Quantal Release of ATP in Mouse Cortex



Yuriy Pankratov, Ulyana Lalo, Alexei Verkhratsky, and R. Alan North

Faculty of Life Sciences, University of Manchester, Manchester M13 9PT, UK

Correspondence to R. Alan North: alan.north{at}manchester.ac.uk

Transient currents occur at rest in cortical neurones that reflect the quantal release of transmitters such as glutamate and {gamma}-aminobutyric acid (GABA). We found a bimodal amplitude distribution for spontaneously occurring inward currents recorded from mouse pyramidal neurones in situ, in acutely isolated brain slices superfused with picrotoxin. Larger events were blocked by glutamate receptor (AMPA, kainate) antagonists; smaller events were partially inhibited by P2X receptor antagonists suramin and PPADS. The decay of the larger events was selectively prolonged by cyclothiazide. Stimulation of single intracortical axons elicited quantal glutamate-mediated currents and also quantal currents with amplitudes corresponding to the smaller spontaneous inward currents. It is likely that the lower amplitude spontaneous events reflect packaged ATP release. This occurs with a lower probability than that of glutamate, and evokes unitary currents about half the amplitude of those mediated through AMPA receptors. Furthermore, the packets of ATP appear to be released from vesicle in a subset of glutamate-containing terminals.
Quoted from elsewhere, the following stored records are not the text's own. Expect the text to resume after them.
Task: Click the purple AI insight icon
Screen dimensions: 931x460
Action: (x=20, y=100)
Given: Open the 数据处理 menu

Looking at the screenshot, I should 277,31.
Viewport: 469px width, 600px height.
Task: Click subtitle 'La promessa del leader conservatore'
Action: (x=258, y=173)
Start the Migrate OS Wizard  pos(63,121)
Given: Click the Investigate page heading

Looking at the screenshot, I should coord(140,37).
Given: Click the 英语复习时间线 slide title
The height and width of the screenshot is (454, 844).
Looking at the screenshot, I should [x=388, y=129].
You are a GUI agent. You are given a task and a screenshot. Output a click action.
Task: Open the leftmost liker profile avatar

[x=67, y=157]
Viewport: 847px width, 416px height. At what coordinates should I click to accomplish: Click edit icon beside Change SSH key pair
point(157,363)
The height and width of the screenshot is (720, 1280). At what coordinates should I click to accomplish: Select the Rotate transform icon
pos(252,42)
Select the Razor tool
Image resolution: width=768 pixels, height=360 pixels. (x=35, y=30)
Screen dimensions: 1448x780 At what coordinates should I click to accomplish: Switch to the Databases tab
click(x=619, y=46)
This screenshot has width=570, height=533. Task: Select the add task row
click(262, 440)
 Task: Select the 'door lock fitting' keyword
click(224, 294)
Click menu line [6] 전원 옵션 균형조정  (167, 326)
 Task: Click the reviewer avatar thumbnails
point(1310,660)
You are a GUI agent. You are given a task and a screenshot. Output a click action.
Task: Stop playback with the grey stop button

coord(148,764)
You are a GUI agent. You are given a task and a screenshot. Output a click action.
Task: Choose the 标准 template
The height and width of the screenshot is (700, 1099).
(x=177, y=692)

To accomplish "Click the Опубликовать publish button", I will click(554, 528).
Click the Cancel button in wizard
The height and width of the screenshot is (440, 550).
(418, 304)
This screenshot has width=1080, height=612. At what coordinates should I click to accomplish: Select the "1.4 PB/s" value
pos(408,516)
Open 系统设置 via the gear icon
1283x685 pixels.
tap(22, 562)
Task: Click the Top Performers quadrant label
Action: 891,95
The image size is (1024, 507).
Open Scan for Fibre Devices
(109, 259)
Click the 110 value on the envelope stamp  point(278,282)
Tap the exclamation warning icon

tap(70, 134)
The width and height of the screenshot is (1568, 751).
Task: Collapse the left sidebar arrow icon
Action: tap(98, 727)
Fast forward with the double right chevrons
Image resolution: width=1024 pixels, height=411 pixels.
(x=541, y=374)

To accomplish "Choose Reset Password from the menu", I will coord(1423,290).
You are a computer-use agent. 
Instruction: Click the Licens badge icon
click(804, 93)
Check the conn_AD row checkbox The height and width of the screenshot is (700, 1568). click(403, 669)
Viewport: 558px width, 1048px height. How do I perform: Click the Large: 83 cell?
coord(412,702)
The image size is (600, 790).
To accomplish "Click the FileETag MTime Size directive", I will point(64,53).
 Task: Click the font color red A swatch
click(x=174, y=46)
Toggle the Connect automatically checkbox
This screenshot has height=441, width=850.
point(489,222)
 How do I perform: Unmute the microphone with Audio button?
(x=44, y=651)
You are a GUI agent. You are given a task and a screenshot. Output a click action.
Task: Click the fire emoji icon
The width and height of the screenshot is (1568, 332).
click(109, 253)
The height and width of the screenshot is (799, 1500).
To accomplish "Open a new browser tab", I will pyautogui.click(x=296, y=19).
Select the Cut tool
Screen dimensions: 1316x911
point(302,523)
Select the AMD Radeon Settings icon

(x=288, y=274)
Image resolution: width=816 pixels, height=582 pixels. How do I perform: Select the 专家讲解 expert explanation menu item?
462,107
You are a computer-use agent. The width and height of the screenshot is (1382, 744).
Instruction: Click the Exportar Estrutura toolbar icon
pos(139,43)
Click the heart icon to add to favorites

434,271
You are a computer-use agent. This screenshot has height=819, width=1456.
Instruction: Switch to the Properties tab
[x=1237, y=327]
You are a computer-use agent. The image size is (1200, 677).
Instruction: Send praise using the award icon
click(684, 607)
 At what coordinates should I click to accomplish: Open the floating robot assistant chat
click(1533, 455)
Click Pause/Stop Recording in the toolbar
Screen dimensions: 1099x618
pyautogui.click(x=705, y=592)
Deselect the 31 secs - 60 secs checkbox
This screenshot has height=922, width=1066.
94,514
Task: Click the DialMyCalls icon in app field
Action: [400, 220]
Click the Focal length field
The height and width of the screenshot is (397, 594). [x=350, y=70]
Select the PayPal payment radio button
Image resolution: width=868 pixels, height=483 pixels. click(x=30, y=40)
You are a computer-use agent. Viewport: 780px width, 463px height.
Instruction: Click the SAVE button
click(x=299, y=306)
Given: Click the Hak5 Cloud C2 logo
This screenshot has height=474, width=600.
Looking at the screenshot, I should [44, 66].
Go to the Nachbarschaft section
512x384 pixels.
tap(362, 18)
Abbreviations used in this paper: CNQX, 6-cyano-7-nitroquinoxaline-2,3-dione; D-APV, D-2-amino-5-phosphonovalerate; GABA, {gamma}-aminobutyric acid; eEPSC, evoked excitatory postsynaptic current; mEPSC, miniature EPSC; NBQX, 2,3-dihydroxy-6-nitro-7-sulfamoyl-benzo(f)quinoxaline; PPADS, pyridoxaphosphate-6-azophenyl-2'-4'-disulphonic acid; SYM2081, [2S,4R]-4-methylglutamic acid.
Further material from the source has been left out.